What to produce:
The entries below contain a stretch that opens with the line containing "Open the Graphics tab" and closes with the line containing "This screenshot has width=1057, height=660."; set down that stretch exactly, both ends included, and nothing else.

Records for this task:
------------

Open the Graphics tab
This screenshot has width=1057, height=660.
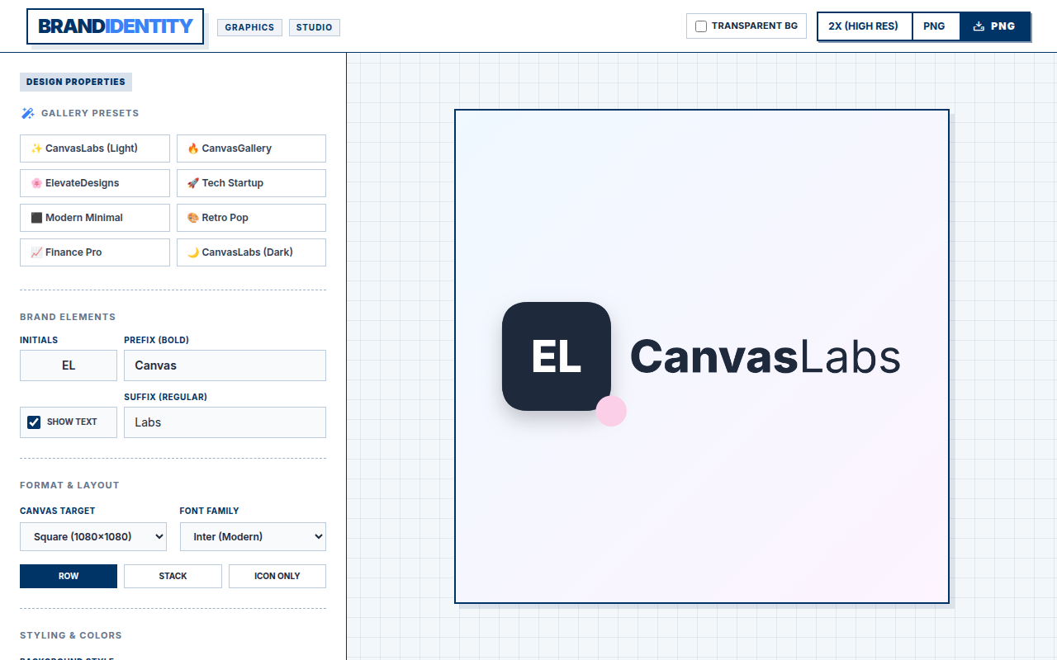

------------

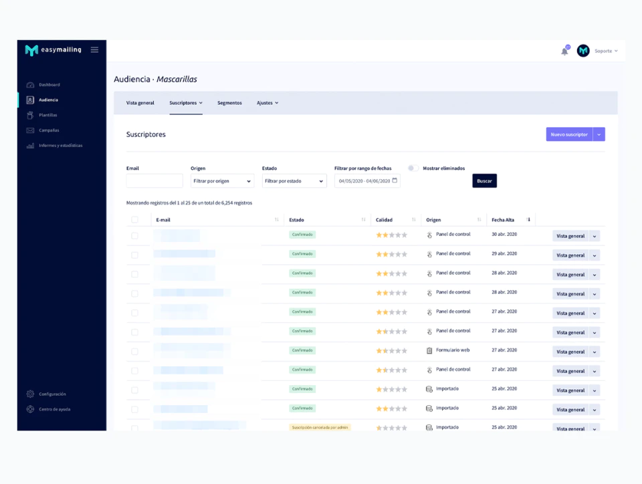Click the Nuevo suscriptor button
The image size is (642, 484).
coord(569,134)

------------

Solution to this exercise:
Open the Graphics tab
This screenshot has width=1057, height=660.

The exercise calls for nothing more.